All of that said, the US DMCA template has become the de facto standard for such takedowns. This is not only because so many hosts are based in the US, but because no country has a tougher requirement, meaning it works reasonably well in all nations that have a notice and takedown regime. .

8: Copyright Reversion (Copyright Termination)

In the United States, if an original creator either transfers the copyright or grants an exclusive license to a third party, they have the right to terminate that agreement some 35 years after publication (or 40 years after the execution of the grant, whichever comes first).

While this doesn’t apply to works made for hire, it’s a broad right that many creators use to recover their rights or renegotiate their contracts for a better deal.

However, in the EU, there is no such broad time-based right. Though there was an attempt to have some limited reversion rights put into the latest EU Copyright Directive, it was not implemented.

Instead, we once again have a mashup of different country’s approaches. However, in much of the bloc there is a rule that kicks in if a work is not being exploited. In German law, for example, an author can terminate their contract if there’s been no appropriate exploitation within two years of it being signed.

There is an EU-wide reversion right for music performers but only if the recordings aren’t being effectively exploited. That takes effect after fifty years.

In the US, however, creators can terminate such agreements even if the work is being actively exploited and used and regardless of the terms of the original agreement.

9: The “Link Tax”

We end this on two recent changes made as part of the recent copyright directive. The first is the so-called link tax, which is neither a tax nor has anything to do with links.

The law requires search engines and other aggregators to pay a royalty to news publications for using headlines, snippets and thumbnails from their content. This right has an expiration period of one year.

This change is in stark contrast to the US, where such content is either considered to be unprotectable by copyright or, at the very least, have their use protected under fair use.

Because of this, the article it was a part of (11 in the draft and 15 in the final) was deeply controversial and became one of the two lightning rods over the course of the debate.

10: Notice and Stay Down

Finally, in another change from the latest copyright directive, article 13 (17 in the final version) implemented a “Notice and Stay Down” system that requires hosts to not just remove infringing material, but to prevent that material from being reuploaded.

Under the law, services that exist for the primary purpose for displaying copyrighted works uploaded by users and that somehow optimize that content (as well as meet other requirements) have to implement a system to prevent the reuploading of infringing material.

In the United States, there is no such requirement. This has led to many complaining about DMCA Whac-A-Mole as content removed just keeps popping up.

That said, many larger providers, including YouTube and Facebook, have implemented filtering systems already.

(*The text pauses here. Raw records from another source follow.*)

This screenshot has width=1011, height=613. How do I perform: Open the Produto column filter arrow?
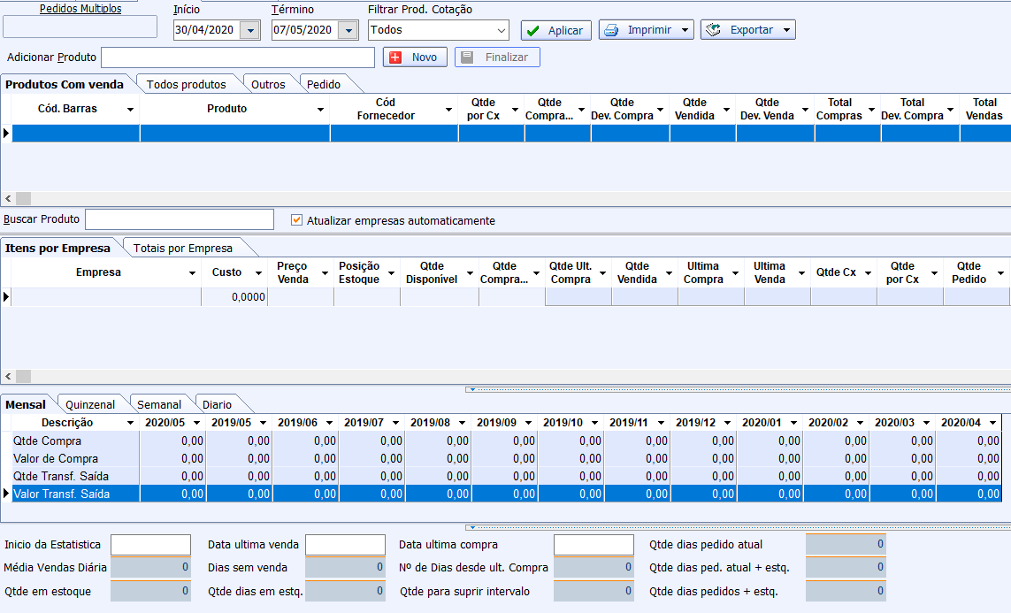click(321, 110)
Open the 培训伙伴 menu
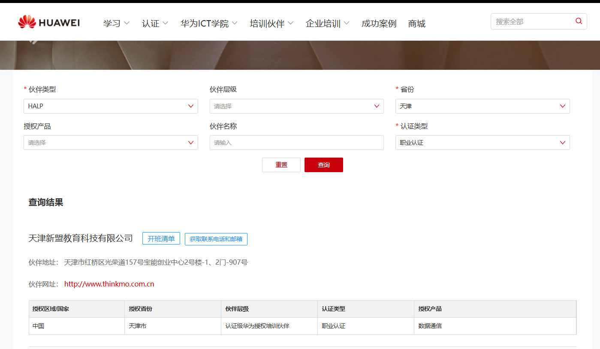600x349 pixels. click(x=271, y=24)
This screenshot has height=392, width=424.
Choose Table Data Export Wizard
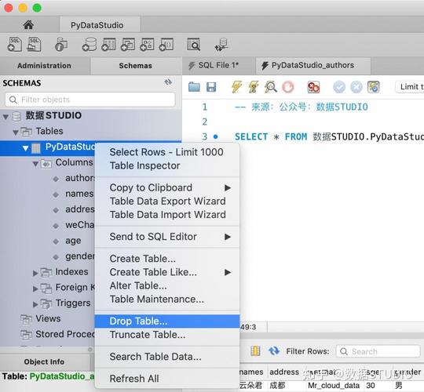point(167,201)
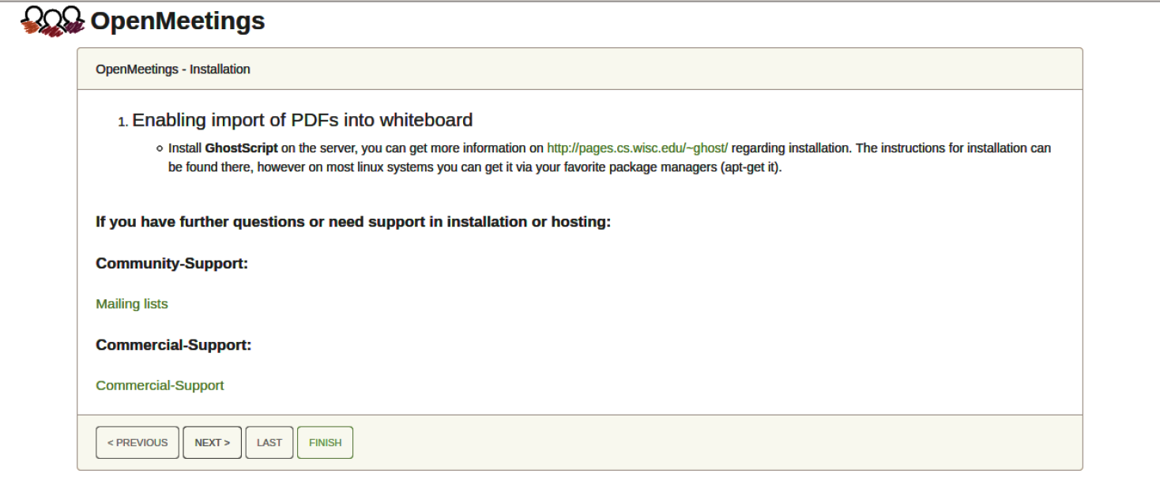1160x496 pixels.
Task: Open the pages.cs.wisc.edu/~ghost/ link
Action: 637,148
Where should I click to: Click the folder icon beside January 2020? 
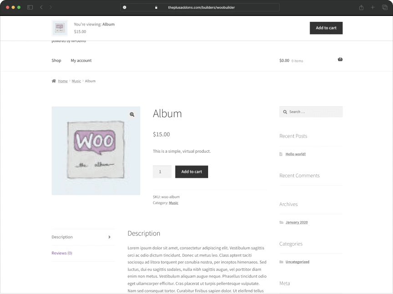pos(281,222)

However, these were in response to objections from rightsholders and the sheer volume of notices they were receiving.

Bottom Line

Ultimately, this is just a handful of highlights when it comes to the differences between EU and US copyright law. Researching this article, I easily found a many, many more differences.

The point of this article isn’t to shine a light on every single difference between the two, but to show why there is no such thing as “international copyright law”. Though some things are reasonably well harmonized, many are not.

Copyright law is massive, complex and heavily nuanced. The areas that are effectively harmonized only make up a small percent of the subject.

As such, you can never assume that your rights in one country as the same as in another. This is especially true as copyright law appears to be in a period of massive change, especially outside the US, and many more differences are set to be created.

This is a space to continue watching.